Start of Block
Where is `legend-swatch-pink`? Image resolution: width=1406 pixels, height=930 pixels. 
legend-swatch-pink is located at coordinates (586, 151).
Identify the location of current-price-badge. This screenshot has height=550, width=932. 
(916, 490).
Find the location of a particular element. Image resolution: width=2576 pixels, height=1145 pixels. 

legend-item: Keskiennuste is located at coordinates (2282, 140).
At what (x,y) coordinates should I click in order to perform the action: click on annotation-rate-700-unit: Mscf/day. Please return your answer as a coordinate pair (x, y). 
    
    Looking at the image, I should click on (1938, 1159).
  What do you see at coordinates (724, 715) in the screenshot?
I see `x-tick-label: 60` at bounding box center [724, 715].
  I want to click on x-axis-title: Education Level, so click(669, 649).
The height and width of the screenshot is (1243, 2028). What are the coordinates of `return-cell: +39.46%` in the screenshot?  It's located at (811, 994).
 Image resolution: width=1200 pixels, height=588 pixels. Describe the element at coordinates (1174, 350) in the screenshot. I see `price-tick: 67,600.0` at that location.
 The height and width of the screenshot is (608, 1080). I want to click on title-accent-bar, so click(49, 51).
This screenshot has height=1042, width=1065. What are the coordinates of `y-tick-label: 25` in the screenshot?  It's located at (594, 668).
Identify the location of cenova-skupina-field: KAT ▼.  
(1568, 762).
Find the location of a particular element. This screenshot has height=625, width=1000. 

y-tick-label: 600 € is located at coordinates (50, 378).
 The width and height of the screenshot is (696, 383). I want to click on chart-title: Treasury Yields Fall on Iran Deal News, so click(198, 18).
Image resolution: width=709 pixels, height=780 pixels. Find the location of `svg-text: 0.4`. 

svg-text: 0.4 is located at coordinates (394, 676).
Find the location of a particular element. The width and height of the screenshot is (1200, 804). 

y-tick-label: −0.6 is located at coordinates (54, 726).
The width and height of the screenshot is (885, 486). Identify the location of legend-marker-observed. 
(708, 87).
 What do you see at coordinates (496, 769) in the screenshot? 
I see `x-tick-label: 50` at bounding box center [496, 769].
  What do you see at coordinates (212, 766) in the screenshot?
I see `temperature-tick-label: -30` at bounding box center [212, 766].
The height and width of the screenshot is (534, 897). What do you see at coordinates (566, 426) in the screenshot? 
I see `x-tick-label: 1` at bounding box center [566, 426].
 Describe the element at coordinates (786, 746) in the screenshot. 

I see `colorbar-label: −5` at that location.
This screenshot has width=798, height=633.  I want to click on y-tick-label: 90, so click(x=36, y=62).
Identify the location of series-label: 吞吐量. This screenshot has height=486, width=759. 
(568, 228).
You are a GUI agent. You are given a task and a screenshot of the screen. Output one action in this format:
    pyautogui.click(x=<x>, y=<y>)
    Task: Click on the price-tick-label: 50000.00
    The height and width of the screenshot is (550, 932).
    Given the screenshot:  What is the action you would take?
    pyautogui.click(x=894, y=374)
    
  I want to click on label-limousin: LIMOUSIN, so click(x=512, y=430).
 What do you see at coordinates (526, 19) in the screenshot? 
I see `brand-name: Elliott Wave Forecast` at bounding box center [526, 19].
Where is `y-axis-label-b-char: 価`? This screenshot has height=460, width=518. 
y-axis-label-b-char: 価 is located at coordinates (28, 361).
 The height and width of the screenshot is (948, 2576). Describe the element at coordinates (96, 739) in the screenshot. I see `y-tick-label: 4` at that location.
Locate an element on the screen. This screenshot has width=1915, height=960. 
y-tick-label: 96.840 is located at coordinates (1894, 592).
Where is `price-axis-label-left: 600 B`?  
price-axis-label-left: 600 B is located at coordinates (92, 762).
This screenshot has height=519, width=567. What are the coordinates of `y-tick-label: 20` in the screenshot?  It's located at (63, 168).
End of Block
# [AIM OF THE TASK]
Copy out every one of the items above word for word, with no changes.

# [ANSWER TO THE PROBLEM]
Where is `legend-swatch-pink`? Image resolution: width=1406 pixels, height=930 pixels. 
legend-swatch-pink is located at coordinates (586, 151).
Identify the location of current-price-badge. This screenshot has height=550, width=932. 
(916, 490).
Find the location of a particular element. Image resolution: width=2576 pixels, height=1145 pixels. 

legend-item: Keskiennuste is located at coordinates (2282, 140).
At what (x,y) coordinates should I click in order to perform the action: click on annotation-rate-700-unit: Mscf/day. Please return your answer as a coordinate pair (x, y). 
    
    Looking at the image, I should click on (1938, 1159).
  What do you see at coordinates (724, 715) in the screenshot?
I see `x-tick-label: 60` at bounding box center [724, 715].
  I want to click on x-axis-title: Education Level, so click(669, 649).
The height and width of the screenshot is (1243, 2028). What are the coordinates of `return-cell: +39.46%` in the screenshot?  It's located at (811, 994).
 Image resolution: width=1200 pixels, height=588 pixels. Describe the element at coordinates (1174, 350) in the screenshot. I see `price-tick: 67,600.0` at that location.
 The height and width of the screenshot is (608, 1080). I want to click on title-accent-bar, so click(49, 51).
This screenshot has height=1042, width=1065. What are the coordinates of `y-tick-label: 25` in the screenshot?  It's located at (594, 668).
Identify the location of cenova-skupina-field: KAT ▼.  
(1568, 762).
Find the location of a particular element. This screenshot has height=625, width=1000. 

y-tick-label: 600 € is located at coordinates (50, 378).
 The width and height of the screenshot is (696, 383). I want to click on chart-title: Treasury Yields Fall on Iran Deal News, so click(198, 18).
Image resolution: width=709 pixels, height=780 pixels. Find the location of `svg-text: 0.4`. 

svg-text: 0.4 is located at coordinates (394, 676).
Find the location of a particular element. The width and height of the screenshot is (1200, 804). 

y-tick-label: −0.6 is located at coordinates (54, 726).
The width and height of the screenshot is (885, 486). Identify the location of legend-marker-observed. 
(708, 87).
 What do you see at coordinates (496, 769) in the screenshot? 
I see `x-tick-label: 50` at bounding box center [496, 769].
  What do you see at coordinates (212, 766) in the screenshot?
I see `temperature-tick-label: -30` at bounding box center [212, 766].
The height and width of the screenshot is (534, 897). What do you see at coordinates (566, 426) in the screenshot? 
I see `x-tick-label: 1` at bounding box center [566, 426].
 Describe the element at coordinates (786, 746) in the screenshot. 

I see `colorbar-label: −5` at that location.
This screenshot has width=798, height=633.  I want to click on y-tick-label: 90, so click(x=36, y=62).
Identify the location of series-label: 吞吐量. This screenshot has height=486, width=759. 
(568, 228).
You are a GUI agent. You are given a task and a screenshot of the screen. Output one action in this format:
    pyautogui.click(x=<x>, y=<y>)
    Task: Click on the price-tick-label: 50000.00
    The height and width of the screenshot is (550, 932).
    Given the screenshot:  What is the action you would take?
    pyautogui.click(x=894, y=374)
    
  I want to click on label-limousin: LIMOUSIN, so click(x=512, y=430).
 What do you see at coordinates (526, 19) in the screenshot? 
I see `brand-name: Elliott Wave Forecast` at bounding box center [526, 19].
Where is `y-axis-label-b-char: 価`? This screenshot has height=460, width=518. 
y-axis-label-b-char: 価 is located at coordinates (28, 361).
 The height and width of the screenshot is (948, 2576). Describe the element at coordinates (96, 739) in the screenshot. I see `y-tick-label: 4` at that location.
Locate an element on the screen. This screenshot has width=1915, height=960. 
y-tick-label: 96.840 is located at coordinates (1894, 592).
Where is `price-axis-label-left: 600 B`?  
price-axis-label-left: 600 B is located at coordinates (92, 762).
This screenshot has height=519, width=567. What are the coordinates of `y-tick-label: 20` in the screenshot?  It's located at (63, 168).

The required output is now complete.